> [Work order]:
In the data below, find the line that contains "Reseller (853, 2146)" and the line that contains "養生健康 (389, 381)". Copy both, plus every line between them, exactly.

(Data to process begins)

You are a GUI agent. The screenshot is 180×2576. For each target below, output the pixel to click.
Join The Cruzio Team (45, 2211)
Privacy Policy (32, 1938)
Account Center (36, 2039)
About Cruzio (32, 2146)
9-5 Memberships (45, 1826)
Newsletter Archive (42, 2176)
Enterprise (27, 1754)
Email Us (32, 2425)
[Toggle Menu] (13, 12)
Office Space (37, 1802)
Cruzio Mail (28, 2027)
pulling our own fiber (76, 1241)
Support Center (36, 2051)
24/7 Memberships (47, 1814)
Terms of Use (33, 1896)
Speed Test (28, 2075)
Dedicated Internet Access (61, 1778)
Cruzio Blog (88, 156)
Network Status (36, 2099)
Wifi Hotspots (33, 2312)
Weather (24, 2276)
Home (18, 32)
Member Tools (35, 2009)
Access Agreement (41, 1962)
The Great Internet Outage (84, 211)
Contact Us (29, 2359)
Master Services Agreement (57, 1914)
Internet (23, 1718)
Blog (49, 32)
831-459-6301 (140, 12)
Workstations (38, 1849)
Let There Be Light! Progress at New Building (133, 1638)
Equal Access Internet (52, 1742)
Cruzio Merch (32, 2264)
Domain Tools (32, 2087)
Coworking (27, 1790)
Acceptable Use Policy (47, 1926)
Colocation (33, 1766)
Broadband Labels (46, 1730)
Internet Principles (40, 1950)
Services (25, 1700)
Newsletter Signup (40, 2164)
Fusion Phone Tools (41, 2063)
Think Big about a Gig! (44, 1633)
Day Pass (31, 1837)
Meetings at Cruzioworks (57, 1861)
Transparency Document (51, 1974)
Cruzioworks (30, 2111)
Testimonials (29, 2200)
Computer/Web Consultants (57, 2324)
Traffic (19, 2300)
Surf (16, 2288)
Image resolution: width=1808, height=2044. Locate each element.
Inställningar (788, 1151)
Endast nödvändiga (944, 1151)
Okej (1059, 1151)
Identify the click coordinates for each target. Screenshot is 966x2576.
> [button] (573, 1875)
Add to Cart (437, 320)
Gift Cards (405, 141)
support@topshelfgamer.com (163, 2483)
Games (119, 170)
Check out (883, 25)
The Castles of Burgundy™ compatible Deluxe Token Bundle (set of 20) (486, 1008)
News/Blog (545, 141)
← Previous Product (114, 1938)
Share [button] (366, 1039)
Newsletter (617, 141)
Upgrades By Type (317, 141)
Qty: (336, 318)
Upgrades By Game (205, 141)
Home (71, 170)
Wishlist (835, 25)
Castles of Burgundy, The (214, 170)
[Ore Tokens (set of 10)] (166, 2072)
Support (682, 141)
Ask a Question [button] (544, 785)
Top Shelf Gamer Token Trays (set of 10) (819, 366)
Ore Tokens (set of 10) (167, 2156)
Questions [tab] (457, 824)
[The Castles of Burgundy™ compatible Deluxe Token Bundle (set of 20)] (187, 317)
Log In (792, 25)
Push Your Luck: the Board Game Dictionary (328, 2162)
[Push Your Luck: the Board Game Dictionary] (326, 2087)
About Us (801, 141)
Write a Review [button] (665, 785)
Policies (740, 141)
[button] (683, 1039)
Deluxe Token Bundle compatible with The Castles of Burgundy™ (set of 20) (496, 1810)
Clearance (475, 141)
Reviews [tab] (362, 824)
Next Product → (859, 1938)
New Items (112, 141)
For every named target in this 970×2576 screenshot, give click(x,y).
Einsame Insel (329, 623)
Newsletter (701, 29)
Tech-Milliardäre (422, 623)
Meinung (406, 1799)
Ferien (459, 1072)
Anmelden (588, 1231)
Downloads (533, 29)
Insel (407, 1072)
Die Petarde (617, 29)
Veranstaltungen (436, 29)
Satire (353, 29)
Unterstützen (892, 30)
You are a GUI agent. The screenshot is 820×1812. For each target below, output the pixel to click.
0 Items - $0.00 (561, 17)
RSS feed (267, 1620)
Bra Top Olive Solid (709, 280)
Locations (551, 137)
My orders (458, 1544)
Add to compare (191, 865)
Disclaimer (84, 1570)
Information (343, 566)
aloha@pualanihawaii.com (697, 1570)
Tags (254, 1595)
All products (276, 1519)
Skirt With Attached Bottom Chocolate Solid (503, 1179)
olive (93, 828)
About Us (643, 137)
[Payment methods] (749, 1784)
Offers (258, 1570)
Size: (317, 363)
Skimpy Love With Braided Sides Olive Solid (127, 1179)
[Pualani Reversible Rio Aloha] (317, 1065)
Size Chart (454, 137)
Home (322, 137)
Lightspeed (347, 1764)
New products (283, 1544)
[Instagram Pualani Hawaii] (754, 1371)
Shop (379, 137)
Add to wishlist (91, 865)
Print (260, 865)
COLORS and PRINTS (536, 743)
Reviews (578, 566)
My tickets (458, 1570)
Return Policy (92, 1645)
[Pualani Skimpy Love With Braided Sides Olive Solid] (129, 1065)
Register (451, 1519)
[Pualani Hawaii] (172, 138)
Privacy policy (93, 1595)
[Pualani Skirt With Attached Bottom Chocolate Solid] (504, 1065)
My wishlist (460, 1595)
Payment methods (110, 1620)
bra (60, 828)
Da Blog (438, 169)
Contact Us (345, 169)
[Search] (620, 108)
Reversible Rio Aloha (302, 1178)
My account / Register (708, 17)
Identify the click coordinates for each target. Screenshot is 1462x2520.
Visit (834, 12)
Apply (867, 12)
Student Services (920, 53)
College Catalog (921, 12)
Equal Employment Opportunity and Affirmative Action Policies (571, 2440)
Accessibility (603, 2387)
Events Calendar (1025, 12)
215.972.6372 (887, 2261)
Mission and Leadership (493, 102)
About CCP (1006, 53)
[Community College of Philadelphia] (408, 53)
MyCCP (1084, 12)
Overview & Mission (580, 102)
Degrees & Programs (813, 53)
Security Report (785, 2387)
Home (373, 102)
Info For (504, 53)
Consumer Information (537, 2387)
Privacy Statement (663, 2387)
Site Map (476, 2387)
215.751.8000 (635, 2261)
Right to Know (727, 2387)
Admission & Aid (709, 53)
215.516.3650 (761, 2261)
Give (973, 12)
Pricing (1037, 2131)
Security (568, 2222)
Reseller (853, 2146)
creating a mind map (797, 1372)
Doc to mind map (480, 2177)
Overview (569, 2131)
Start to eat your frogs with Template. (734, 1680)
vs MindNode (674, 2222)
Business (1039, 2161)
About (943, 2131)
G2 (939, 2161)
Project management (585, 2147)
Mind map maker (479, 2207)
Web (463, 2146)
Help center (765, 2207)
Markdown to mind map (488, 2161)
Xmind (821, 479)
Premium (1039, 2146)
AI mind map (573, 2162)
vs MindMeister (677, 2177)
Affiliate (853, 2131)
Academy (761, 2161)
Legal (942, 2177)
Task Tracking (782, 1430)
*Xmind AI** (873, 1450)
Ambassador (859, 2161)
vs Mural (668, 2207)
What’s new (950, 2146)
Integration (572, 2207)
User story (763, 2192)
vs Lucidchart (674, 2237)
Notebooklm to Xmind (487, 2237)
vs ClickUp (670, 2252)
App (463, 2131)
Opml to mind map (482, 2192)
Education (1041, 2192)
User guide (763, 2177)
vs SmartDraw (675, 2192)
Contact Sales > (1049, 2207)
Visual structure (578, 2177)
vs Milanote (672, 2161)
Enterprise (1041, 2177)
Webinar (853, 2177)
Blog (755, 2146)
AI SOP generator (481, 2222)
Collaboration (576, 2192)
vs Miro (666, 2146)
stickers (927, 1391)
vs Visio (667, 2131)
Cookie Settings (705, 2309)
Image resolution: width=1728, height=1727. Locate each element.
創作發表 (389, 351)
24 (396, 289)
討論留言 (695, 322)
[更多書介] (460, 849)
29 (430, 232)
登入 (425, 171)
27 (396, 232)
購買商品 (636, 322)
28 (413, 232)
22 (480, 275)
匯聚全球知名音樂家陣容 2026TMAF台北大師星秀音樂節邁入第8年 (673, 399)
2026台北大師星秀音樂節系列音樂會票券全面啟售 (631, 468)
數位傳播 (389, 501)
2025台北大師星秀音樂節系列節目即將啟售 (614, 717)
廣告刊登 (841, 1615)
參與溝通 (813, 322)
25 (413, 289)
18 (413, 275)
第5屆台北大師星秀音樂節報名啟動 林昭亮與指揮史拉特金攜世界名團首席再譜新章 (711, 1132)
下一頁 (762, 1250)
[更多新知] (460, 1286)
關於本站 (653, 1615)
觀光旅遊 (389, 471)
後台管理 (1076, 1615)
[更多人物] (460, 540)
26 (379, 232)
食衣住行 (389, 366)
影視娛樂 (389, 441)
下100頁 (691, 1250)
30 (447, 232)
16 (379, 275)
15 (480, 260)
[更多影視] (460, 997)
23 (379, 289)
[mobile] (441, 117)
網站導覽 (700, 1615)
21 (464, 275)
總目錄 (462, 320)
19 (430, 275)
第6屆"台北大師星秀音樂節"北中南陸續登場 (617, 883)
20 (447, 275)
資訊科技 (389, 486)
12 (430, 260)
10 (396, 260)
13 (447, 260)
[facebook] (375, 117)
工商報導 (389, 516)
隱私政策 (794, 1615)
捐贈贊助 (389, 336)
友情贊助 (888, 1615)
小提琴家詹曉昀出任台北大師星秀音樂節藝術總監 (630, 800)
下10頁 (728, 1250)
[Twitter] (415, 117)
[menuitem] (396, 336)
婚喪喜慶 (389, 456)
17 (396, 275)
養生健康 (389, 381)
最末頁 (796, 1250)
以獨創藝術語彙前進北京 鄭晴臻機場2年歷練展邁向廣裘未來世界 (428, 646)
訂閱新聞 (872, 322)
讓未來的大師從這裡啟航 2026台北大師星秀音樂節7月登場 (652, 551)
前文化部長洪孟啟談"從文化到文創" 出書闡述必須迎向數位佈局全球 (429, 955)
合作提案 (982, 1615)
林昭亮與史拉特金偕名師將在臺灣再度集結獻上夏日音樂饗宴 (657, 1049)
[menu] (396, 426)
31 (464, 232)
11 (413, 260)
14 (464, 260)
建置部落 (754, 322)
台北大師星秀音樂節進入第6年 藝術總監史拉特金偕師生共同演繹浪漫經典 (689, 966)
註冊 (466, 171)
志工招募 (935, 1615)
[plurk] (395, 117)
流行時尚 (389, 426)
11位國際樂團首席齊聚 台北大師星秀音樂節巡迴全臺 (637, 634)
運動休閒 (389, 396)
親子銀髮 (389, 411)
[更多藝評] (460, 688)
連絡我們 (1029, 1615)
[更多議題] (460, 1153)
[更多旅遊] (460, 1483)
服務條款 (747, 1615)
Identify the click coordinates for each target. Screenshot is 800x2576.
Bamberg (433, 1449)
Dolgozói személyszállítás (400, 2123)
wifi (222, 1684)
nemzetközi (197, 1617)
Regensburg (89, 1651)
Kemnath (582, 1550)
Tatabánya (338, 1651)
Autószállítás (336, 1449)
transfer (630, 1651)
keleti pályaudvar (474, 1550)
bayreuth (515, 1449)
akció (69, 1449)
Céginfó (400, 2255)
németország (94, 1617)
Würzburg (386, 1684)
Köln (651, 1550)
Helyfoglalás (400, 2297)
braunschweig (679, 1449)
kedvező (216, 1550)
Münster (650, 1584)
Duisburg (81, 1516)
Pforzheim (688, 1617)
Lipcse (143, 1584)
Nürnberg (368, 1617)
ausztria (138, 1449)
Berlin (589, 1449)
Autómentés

(Data to process ends)

> [Reply]:
Reseller (853, 2146)
creating a mind map (797, 1372)
Doc to mind map (480, 2177)
Overview (569, 2131)
Start to eat your frogs with Template. (734, 1680)
vs MindNode (674, 2222)
Business (1039, 2161)
About (943, 2131)
G2 (939, 2161)
Project management (585, 2147)
Mind map maker (479, 2207)
Web (463, 2146)
Help center (765, 2207)
Markdown to mind map (488, 2161)
Xmind (821, 479)
Premium (1039, 2146)
AI mind map (573, 2162)
vs MindMeister (677, 2177)
Affiliate (853, 2131)
Academy (761, 2161)
Legal (942, 2177)
Task Tracking (782, 1430)
*Xmind AI** (873, 1450)
Ambassador (859, 2161)
vs Mural (668, 2207)
What’s new (950, 2146)
Integration (572, 2207)
User story (763, 2192)
vs Lucidchart (674, 2237)
Notebooklm to Xmind (487, 2237)
vs ClickUp (670, 2252)
App (463, 2131)
Opml to mind map (482, 2192)
Education (1041, 2192)
User guide (763, 2177)
vs SmartDraw (675, 2192)
Contact Sales > (1049, 2207)
Visual structure (578, 2177)
vs Milanote (672, 2161)
Enterprise (1041, 2177)
Webinar (853, 2177)
Blog (755, 2146)
AI SOP generator (481, 2222)
Collaboration (576, 2192)
vs Miro (666, 2146)
stickers (927, 1391)
vs Visio (667, 2131)
Cookie Settings (705, 2309)
Image resolution: width=1728, height=1727. Locate each element.
創作發表 (389, 351)
24 (396, 289)
討論留言 (695, 322)
[更多書介] (460, 849)
29 (430, 232)
登入 (425, 171)
27 (396, 232)
購買商品 (636, 322)
28 (413, 232)
22 (480, 275)
匯聚全球知名音樂家陣容 2026TMAF台北大師星秀音樂節邁入第8年 (673, 399)
2026台北大師星秀音樂節系列音樂會票券全面啟售 (631, 468)
數位傳播 (389, 501)
2025台北大師星秀音樂節系列節目即將啟售 (614, 717)
廣告刊登 (841, 1615)
參與溝通 (813, 322)
25 (413, 289)
18 (413, 275)
第5屆台北大師星秀音樂節報名啟動 林昭亮與指揮史拉特金攜世界名團首席再譜新章 (711, 1132)
下一頁 (762, 1250)
[更多新知] (460, 1286)
關於本站 (653, 1615)
觀光旅遊 (389, 471)
後台管理 (1076, 1615)
[更多人物] (460, 540)
26 (379, 232)
食衣住行 (389, 366)
影視娛樂 (389, 441)
下100頁 (691, 1250)
30 (447, 232)
16 (379, 275)
15 (480, 260)
[更多影視] (460, 997)
23 (379, 289)
[mobile] (441, 117)
網站導覽 (700, 1615)
21 (464, 275)
總目錄 (462, 320)
19 (430, 275)
第6屆"台北大師星秀音樂節"北中南陸續登場 (617, 883)
20 (447, 275)
資訊科技 (389, 486)
12 (430, 260)
10 (396, 260)
13 (447, 260)
[facebook] (375, 117)
工商報導 (389, 516)
隱私政策 (794, 1615)
捐贈贊助 (389, 336)
友情贊助 (888, 1615)
小提琴家詹曉昀出任台北大師星秀音樂節藝術總監 (630, 800)
下10頁 (728, 1250)
[Twitter] (415, 117)
[menuitem] (396, 336)
婚喪喜慶 (389, 456)
17 (396, 275)
養生健康 (389, 381)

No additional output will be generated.